En San Pedro aprendió a vivir sin recursos, sin apoyo. Aprendió a resistir. Pero la angustia no se aprende, se padece. Gonzalo lleva el semblante siempre erguido, pero con una mirada empozada de tristeza.
Pese al encarcelamiento inhumano, que caracteriza a las cárceles bolivianas, dice que informales terapias psicológicas que recibió, le ayudaron a sobrellevar la desesperanza. “Me pregunto cuándo saldré, cuándo me devolverán mi libertad”.
Su fe se ha desplazado. Ya no cree en el sistema de justicia, del que solo recibió puñaladas. Cree en algo más alto. En algo que le ha dado esperanzas en sus momentos de insondable soledad. “Solo me queda la justicia de Dios, es la única que no se compra”, expresa.
Con el tiempo, dice, aprendió a sobrevivir al abuso judicial, que solo acusa, juzga, encierra y olvida. Su historia es una historia de abandono.
A veces, sueña con volver a empezar. Siendo libre se ve ayudando a su familia, a su hijo, a su madre, quien se quitó hasta el alimento que se llevaba a la boca por pagar su defensa. Ella, de 75 años, aún tiene la esperanza de ver a su hijo libre, antes de morir.
Gonzalo no quiere compasión. Quiere justicia. “La vida es una sola y a mí me tocó este sufrimiento, pero tengo que seguir adelante”, dice.
Sus palabras no suenan a derrota, sino a resistencia. Una resistencia silenciosa, cotidiana, que no sale en los titulares ni en los informes oficiales.

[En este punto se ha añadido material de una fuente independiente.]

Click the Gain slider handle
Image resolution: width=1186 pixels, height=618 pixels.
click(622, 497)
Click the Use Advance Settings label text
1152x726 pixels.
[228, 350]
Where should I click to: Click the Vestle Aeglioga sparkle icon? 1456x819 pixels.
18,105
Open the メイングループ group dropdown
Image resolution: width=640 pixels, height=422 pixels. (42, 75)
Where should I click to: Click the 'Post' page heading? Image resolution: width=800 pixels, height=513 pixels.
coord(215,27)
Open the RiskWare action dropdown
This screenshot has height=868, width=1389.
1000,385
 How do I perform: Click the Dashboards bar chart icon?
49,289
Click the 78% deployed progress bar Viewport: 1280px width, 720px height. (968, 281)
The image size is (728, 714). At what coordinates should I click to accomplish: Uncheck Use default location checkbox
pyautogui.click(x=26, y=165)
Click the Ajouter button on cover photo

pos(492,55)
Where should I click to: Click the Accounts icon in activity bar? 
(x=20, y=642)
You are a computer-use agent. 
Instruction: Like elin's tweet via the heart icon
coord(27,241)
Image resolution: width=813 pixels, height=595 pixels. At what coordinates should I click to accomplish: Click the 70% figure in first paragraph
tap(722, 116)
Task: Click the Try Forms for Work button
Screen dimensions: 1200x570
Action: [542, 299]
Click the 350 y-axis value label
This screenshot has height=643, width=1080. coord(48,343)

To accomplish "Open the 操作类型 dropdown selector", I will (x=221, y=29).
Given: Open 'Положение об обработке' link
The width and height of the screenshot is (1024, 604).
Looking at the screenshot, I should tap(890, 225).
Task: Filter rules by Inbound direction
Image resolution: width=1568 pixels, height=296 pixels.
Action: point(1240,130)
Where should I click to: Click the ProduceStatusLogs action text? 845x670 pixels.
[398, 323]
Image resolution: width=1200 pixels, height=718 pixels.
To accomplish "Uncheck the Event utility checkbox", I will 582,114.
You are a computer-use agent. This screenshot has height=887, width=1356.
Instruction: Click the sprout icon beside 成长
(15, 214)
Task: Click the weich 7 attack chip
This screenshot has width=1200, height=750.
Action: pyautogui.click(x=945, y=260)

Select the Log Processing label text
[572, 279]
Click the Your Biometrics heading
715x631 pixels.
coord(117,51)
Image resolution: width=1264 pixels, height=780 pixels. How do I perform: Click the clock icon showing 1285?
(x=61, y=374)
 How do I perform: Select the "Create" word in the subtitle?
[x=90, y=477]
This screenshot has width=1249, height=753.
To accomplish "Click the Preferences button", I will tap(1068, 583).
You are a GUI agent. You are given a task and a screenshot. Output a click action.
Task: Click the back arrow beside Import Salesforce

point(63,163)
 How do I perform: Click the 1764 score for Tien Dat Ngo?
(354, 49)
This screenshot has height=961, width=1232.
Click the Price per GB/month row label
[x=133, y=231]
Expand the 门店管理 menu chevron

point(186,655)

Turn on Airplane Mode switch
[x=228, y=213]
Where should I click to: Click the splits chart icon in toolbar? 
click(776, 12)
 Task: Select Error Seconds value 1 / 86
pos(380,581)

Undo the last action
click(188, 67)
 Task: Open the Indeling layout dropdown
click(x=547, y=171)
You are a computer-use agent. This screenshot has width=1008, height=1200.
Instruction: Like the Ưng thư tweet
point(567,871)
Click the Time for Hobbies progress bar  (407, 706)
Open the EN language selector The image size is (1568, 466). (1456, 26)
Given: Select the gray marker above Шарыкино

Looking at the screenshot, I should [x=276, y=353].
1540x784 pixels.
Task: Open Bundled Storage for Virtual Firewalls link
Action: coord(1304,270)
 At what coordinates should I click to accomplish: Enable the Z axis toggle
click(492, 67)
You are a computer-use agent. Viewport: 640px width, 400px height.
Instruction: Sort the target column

Siente que la justicia boliviana le falló, la sociedad también. “Nadie escuchó mi verdad”, dice. Y en su voz hay una mezcla de amargura y determinación.
Gonzalo no tiene abogados mediáticos ni campañas en redes sociales. Tiene su palabra. Su historia. Y el peso de una condena que no merece.
La injusticia, en Bolivia, tiene nombre, rostro y cédula de identidad. A veces se disfraza de legalidad, pero deja víctimas reales. Gonzalo es una de ellas.
“No pedí privilegios, solo pedí justicia”, dice al final, pero en Bolivia la justicia llega tarde o no llega nunca.